> **SET TASK**:
Collect every line of the material below that contains the string "height", treating uppercase and lowercase letters as distinct.

> **DATA TO USE**:
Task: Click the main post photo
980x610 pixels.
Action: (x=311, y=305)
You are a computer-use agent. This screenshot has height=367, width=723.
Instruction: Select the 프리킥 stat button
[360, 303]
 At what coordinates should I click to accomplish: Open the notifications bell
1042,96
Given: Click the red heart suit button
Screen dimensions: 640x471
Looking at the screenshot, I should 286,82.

* * *

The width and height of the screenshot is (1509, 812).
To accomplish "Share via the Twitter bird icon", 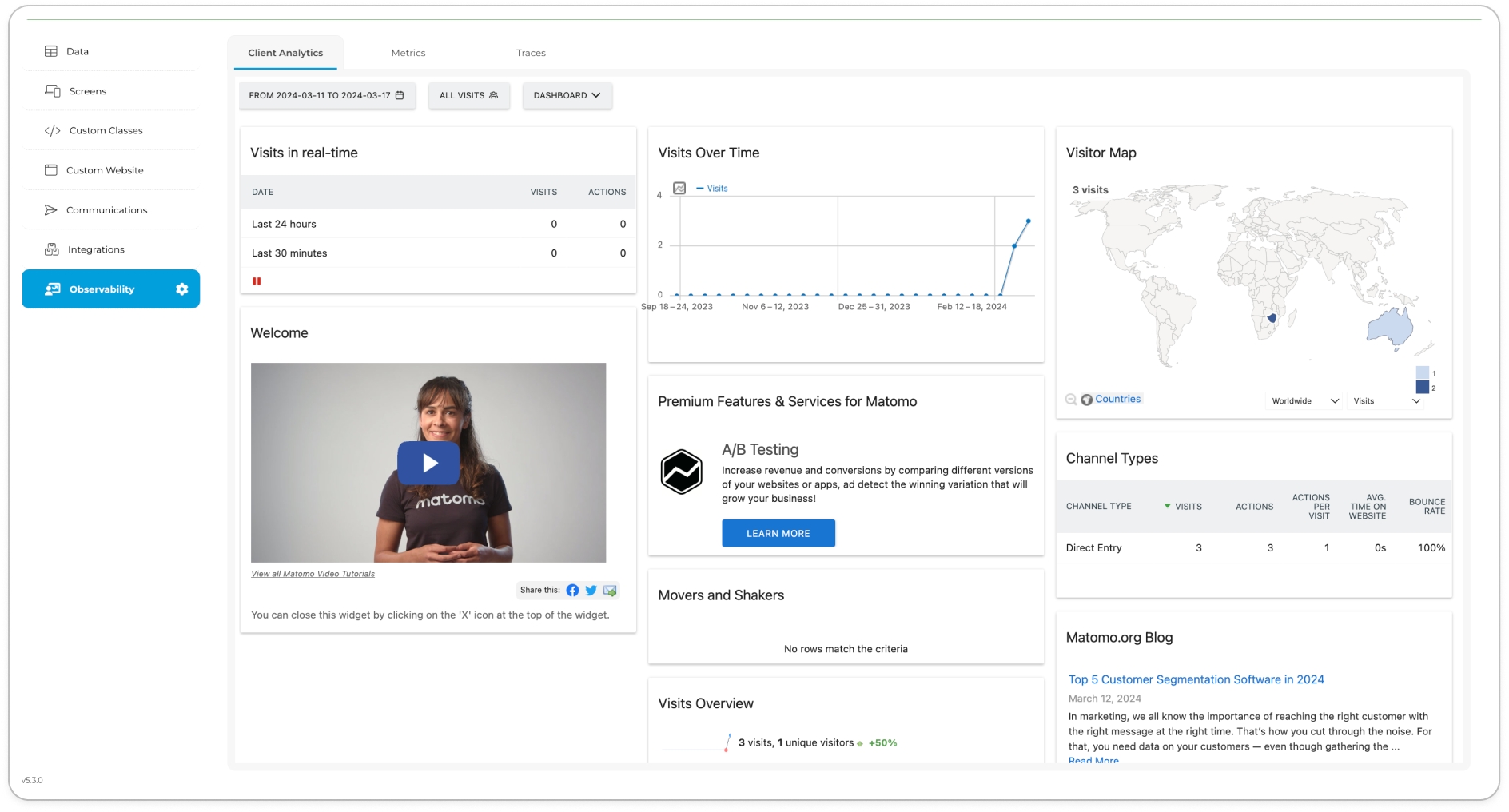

==

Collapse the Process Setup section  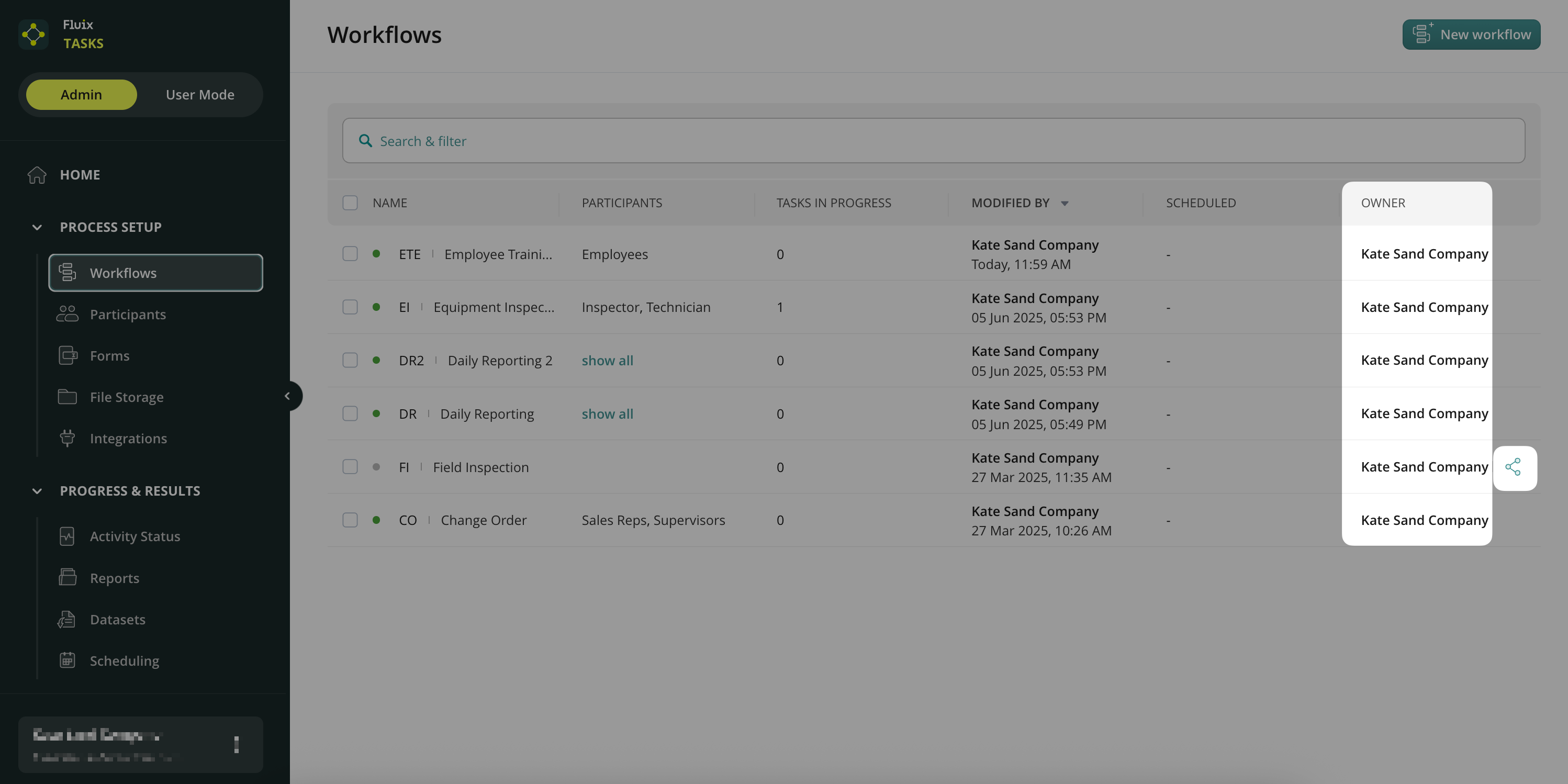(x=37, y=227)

> **EXERCISE RESULT**:
You are a computer-use agent. This screenshot has height=367, width=723.
The width and height of the screenshot is (1509, 812).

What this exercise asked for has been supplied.